Grant permission – so staff can get involved
Create a supportive environment – not just policies e.g. relating to smoking, but informally too e.g. regular coffee breaks; taking the stairs to meetings; I bring in fruit and healthy snacks for the team rather than cake (some of the time!!), and I block out time in my diary each week to go to a spin class with some of my team
Align processes, procedures and employer branding – does the reward and recognition policy and process, and induction and recruitment all reflect your organisation’s focus on wellbeing and engagement? Celebrate success – and share your stories internally, across the police service, with E4S
Give yourself time – behaviour and culture change is not something which happens overnight; so why expect your initiatives to instantly work; today’s ‘now, now, now’ culture risks putting additional stress on you as wellbeing leads; don’t be too hard on yourself if you don’t see instant results, and don’t give up – keep working at it; if after a while it doesn’t seem to be working, ask why, learn and adapt
Keep up your focus on wellbeing – it is essential and your efforts will reap rewards. Even if it feels like a mountain to climb, just start with one small step. If anyone has read Nudge by Thaler and Sunstein, you will know how little tweaks and changes can make all the difference (like the order in which you display healthy and unhealthy foods in the canteen)

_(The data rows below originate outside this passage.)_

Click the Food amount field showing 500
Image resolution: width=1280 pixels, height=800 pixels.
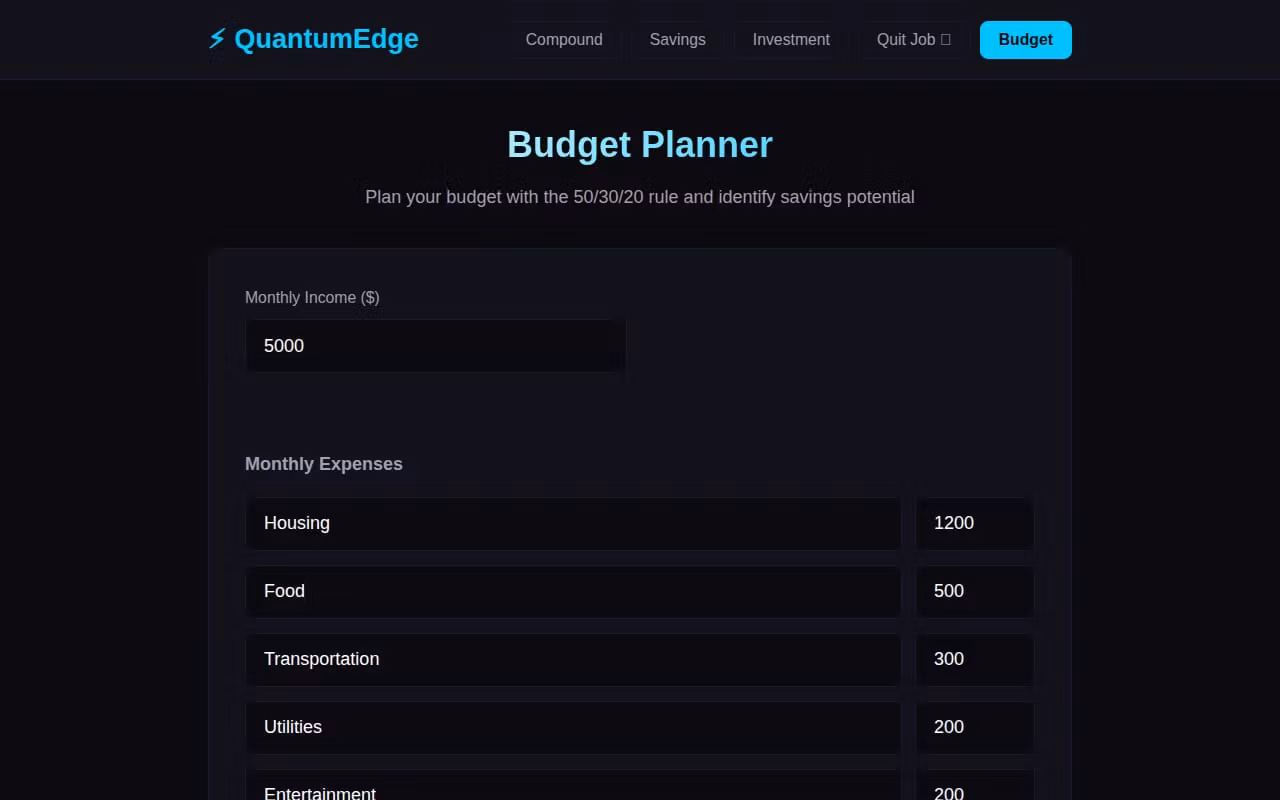974,591
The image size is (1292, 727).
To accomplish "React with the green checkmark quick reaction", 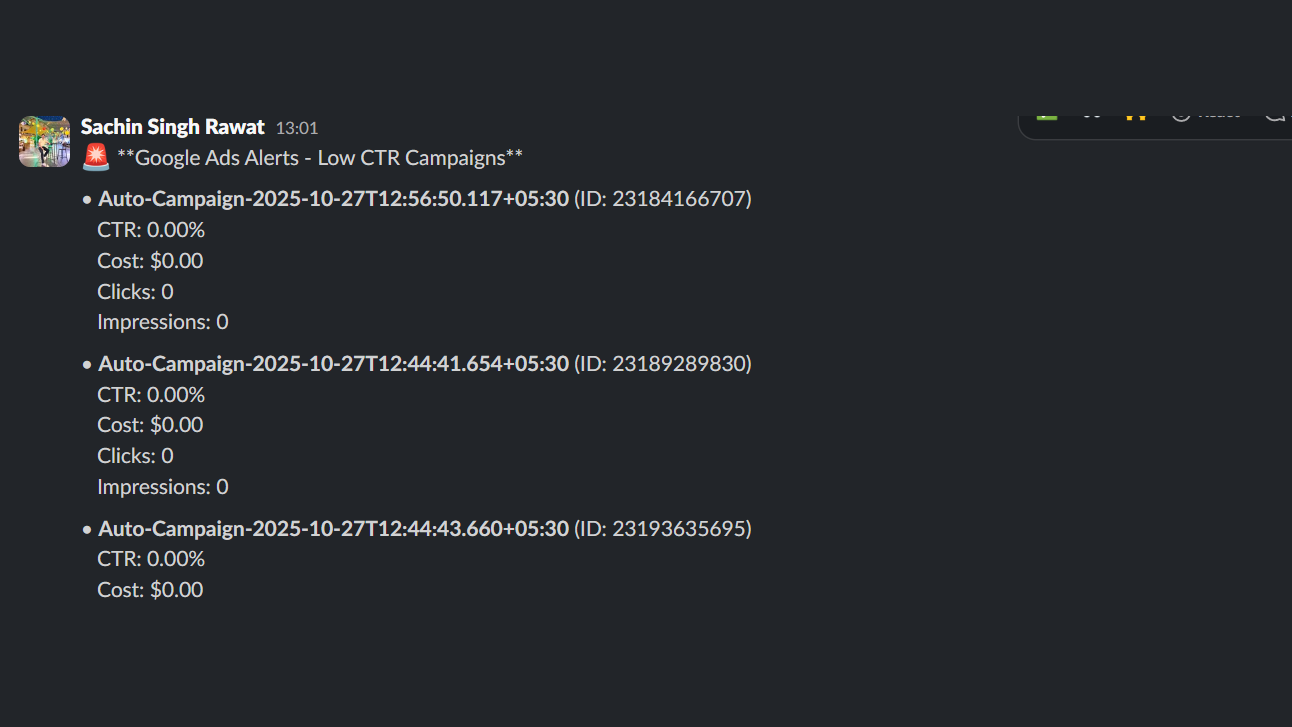I will point(1046,115).
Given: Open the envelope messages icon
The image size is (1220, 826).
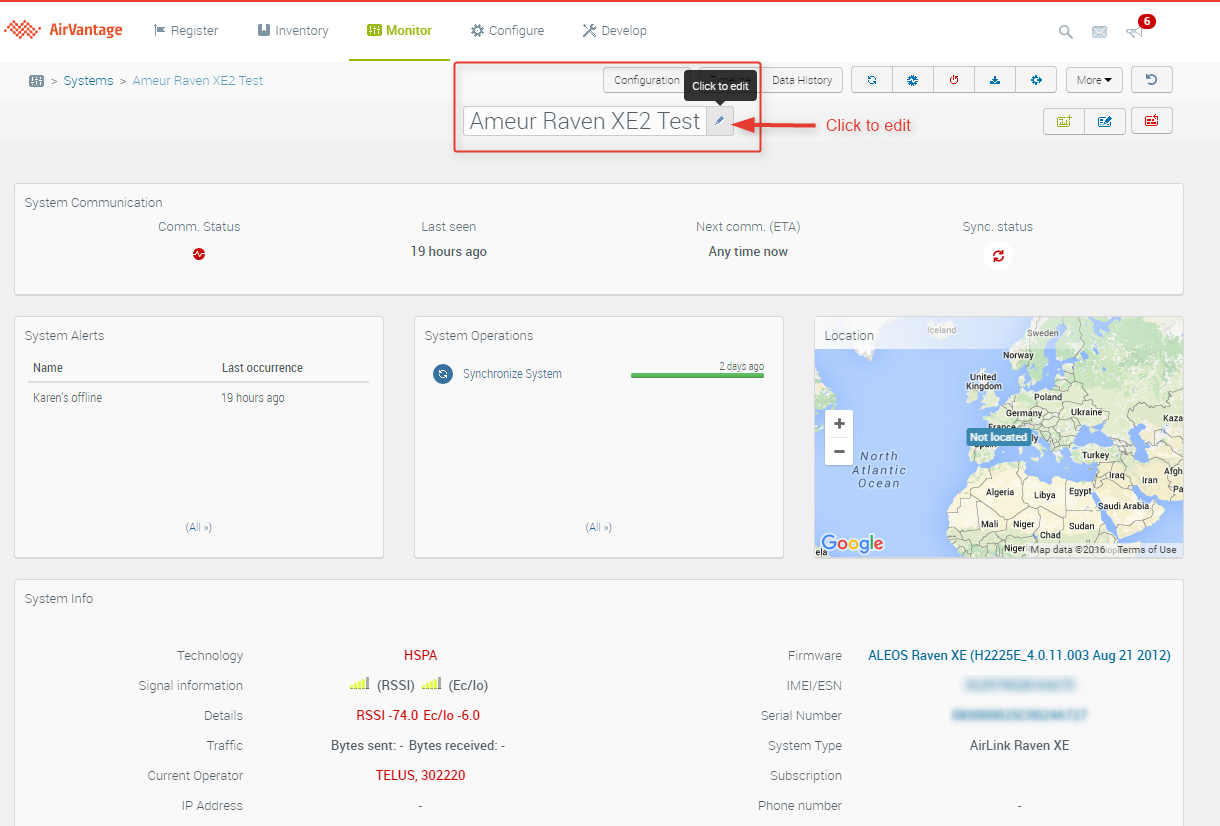Looking at the screenshot, I should (x=1099, y=32).

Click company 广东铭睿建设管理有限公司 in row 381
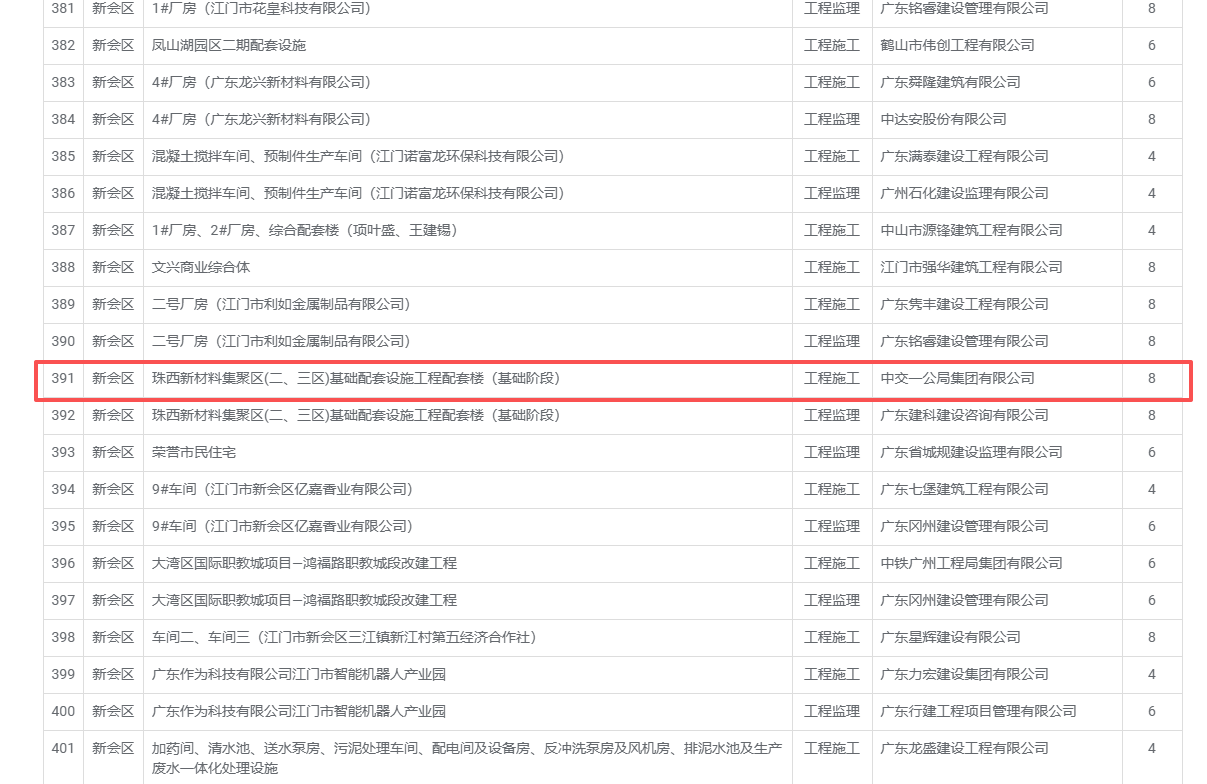[964, 8]
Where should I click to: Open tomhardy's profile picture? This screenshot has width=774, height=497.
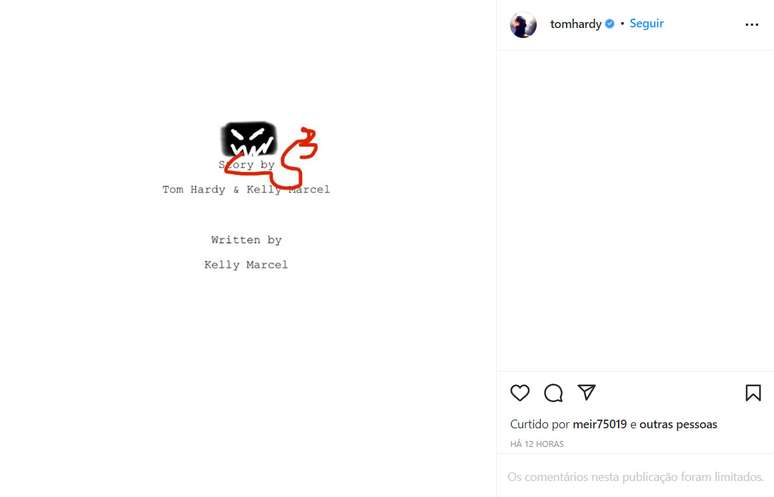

Under my lead, since the start of this year, the wellbeing group is building a practical tool for business leaders and practitioners which will help them understand the key trends likely to affect the UK’s organisations and working population in 2025, the potential impact of these on wellbeing and engagement, and how organisations can prepare.
We are launching a beta version for feedback at the E4S conference in London on 24th Nov, and will further develop the tool based on the feedback we receive. Want it to be useful to leaders and practitioners in organisations.
So, please do some along to the conference. Details will be out shortly which I can share with you via Peter.
If anyone is happy to review our tool and do some user testing, please let me know. The more people who can input, the more valuable to everyone it will be.
And finally, please share your success stories with me. However small, I and E4S want to hear them.